How Trump’s migration policies are linked to a violent national legacy

Mark Engler argues that US foreign policy historically has helped give rise to the current administration's migration policies

Children and family members take part in a sit-in following a march to mark the court-ordered deadline for the Trump Administration to reunify thousands of families separated at the border, in Washington, US, 26 July, 2018. REUTERS/Carlos Barria/File Photo

Small children have been pulled from the arms of their parents and locked in far-flung facilities. When they will return to their families remains uncertain.

With President Trump’s ‘zero tolerance’ policy of separating families detained while trying to cross the US border, the world witnessed a pageant of shocking cruelty. Certainly, callous inhumanity is not new to the nation’s immigration system. As conservatives and radicals alike have noted, President Obama furthered policies that militarized the border, criminalized immigrants and unjustly detained families.

Yet the Trump administration’s policy amounted to an unusually blunt endorsement of torture: attempt to enter the country without papers, the threat held, and we will abduct your children.

While others tried to deny this implication, White House chief of staff John Kelly admitted to it – publicly hoping that the policy would serve as a ‘tough deterrent’ for desperate migrants.

Facing widespread backlash, Trump was forced in June to partially roll back his family separation policy. But his administration’s brutish treatment of émigrés is central to its appeal to its hardcore nativist base. As one appalled Republican strategist put it, these supporters want to deport ‘anyone who’s darker than a latte’.

Such conservatives see immigrants as undeserving leeches who have come for a simple reason: because the US is awesome and they want a free ride.

For them, immigration is a domestic concern – a matter of protecting the borders from invading hordes. However, their lack of internationalist vision blinds them to the root causes of the issue, which are bound up in US foreign policy.

Immigrants come because life in their home countries has become unlivable. Why? The not-so-awesome parts of US history have much to do with it. In the words of author and journalist Juan González, immigration is the ‘harvest of empire’.

Recall that, in the name of halting the spread of communism, the Reagan administration sent billions of dollars to death-squad governments in El Salvador. As former New York Times correspondent Raymond Bonner writes: ‘In the early 1980s, El Salvador was receiving more such aid than any country except for Egypt and Israel, and the embassy staff was nearly as large as that in New Delhi.’ The US likewise waged a brutal Contra War in Nicaragua and sponsored a genocide in Guatemala, during which some 200,000 people – largely Mayan campesinos – disappeared along with their villages.

In 1980, roughly 350,000 immigrants from Central America were living in the US. By the early 1990s, owing to a flood of residents fleeing the region’s dirty wars, that number had quadrupled.
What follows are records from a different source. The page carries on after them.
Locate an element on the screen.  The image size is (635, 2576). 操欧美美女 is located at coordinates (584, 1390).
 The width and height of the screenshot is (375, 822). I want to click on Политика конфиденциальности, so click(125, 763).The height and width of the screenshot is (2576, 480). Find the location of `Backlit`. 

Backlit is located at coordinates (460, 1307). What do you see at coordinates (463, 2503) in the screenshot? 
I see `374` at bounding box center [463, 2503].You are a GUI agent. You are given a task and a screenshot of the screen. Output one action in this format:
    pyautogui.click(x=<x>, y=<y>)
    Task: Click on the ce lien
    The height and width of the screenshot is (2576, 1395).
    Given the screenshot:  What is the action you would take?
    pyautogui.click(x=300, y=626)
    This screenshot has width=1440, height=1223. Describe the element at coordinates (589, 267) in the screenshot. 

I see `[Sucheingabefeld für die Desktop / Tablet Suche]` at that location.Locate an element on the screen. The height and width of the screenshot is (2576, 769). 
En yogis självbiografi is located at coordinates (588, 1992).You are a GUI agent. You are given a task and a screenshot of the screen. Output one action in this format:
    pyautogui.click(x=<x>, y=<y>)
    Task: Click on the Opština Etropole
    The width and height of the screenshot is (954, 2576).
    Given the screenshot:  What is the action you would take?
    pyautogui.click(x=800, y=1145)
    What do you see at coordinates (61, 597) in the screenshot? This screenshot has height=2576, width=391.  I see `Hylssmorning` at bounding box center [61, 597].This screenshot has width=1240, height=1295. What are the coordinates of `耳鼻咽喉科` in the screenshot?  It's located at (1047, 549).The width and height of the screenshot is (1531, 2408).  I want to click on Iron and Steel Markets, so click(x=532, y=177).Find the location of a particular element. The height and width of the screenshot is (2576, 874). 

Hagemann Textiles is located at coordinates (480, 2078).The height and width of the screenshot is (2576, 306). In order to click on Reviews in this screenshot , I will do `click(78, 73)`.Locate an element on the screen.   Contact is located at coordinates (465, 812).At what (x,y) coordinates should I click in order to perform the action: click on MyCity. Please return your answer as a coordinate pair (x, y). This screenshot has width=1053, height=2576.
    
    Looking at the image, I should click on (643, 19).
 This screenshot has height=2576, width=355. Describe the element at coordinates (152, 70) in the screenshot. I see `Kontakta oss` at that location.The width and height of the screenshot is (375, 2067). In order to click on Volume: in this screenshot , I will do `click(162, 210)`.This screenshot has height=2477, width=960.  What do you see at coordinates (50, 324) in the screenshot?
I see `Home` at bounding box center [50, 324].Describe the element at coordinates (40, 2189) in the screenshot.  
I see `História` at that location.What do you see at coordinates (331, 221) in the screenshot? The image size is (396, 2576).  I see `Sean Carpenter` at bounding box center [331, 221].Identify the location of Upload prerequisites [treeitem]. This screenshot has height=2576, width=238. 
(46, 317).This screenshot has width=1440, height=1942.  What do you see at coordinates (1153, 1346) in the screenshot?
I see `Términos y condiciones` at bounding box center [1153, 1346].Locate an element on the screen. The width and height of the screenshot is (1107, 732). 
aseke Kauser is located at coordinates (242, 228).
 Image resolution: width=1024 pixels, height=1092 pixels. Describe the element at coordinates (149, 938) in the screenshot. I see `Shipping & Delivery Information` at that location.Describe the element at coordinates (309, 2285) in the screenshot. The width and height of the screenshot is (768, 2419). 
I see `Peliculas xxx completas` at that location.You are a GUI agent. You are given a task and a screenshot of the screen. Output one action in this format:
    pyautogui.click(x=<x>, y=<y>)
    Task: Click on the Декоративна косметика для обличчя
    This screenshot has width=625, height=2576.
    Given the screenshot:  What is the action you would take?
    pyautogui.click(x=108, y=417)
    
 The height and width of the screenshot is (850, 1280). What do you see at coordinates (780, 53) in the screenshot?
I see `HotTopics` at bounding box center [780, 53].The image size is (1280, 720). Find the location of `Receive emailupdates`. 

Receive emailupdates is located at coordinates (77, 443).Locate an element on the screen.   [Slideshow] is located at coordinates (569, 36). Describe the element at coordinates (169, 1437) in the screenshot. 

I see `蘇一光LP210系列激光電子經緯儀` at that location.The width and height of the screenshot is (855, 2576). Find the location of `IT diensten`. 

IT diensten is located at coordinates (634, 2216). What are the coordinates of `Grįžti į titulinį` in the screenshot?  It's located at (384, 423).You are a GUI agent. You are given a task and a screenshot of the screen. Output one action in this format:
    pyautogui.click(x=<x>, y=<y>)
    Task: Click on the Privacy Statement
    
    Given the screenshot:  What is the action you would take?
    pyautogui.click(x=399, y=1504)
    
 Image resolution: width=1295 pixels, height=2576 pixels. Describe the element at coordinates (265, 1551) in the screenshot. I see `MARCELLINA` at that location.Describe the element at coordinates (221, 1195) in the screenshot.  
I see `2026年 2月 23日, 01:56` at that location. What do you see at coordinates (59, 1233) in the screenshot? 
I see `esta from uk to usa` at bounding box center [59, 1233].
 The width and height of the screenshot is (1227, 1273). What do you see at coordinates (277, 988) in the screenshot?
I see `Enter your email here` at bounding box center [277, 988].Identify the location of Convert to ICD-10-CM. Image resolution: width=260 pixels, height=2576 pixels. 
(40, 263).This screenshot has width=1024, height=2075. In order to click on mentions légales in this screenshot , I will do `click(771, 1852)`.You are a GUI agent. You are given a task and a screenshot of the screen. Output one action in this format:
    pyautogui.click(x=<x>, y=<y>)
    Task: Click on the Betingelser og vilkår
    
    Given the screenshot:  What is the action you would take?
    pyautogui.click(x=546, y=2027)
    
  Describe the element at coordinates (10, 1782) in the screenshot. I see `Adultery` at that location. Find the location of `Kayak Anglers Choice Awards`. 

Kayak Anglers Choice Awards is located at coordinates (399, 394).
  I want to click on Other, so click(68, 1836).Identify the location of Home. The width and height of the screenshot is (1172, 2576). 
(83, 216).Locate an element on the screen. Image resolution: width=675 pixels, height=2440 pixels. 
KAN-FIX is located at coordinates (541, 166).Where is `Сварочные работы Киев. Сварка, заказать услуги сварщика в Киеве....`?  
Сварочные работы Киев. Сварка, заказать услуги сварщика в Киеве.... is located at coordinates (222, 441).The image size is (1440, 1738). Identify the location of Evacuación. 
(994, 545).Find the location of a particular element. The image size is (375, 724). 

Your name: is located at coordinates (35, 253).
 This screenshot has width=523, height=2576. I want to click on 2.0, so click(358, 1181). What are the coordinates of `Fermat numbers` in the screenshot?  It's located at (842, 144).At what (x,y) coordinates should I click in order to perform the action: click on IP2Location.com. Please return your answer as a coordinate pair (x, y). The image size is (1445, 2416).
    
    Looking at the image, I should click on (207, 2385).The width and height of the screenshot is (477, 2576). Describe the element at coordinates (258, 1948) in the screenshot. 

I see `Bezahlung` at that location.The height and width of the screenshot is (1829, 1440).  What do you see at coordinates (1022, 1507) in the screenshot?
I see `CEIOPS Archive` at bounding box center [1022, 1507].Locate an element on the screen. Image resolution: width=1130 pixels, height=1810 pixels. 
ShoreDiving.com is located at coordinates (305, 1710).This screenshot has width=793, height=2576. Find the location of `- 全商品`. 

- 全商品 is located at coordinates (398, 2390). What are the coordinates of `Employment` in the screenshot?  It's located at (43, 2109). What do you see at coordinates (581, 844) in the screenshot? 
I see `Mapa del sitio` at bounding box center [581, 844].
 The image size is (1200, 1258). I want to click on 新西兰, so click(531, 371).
Neoliberal US trade policy didn’t help either. Immigration from Mexico doubled after the 1994 North American Free Trade Agreement, which drove many small farmers off their land – flooding their country with heavily subsidized corn.

We live with the consequences of interventions three decades ago, as war criminals we armed went on to form the organized crime syndicates that now spur new waves of refugees. Nor have we stopped intervening: witness the US decision to ultimately condone the 2009 rightwing coup in Honduras, which increased economic misery, spread corruption and led to repression of trade unionists and community activists.

In the 1980s, solidarity movements worked to raise awareness of the human cost of US actions in Central America. Today, even among those morally outraged by the sight of kids in detention centres begging for their parents, there is far less understanding of how, in a fundamental sense, these are children of intervention.

Whether or not we choose to acknowledge it, the ongoing humanitarian tragedy at the border is, in no small part, the fruit of this rotten legacy.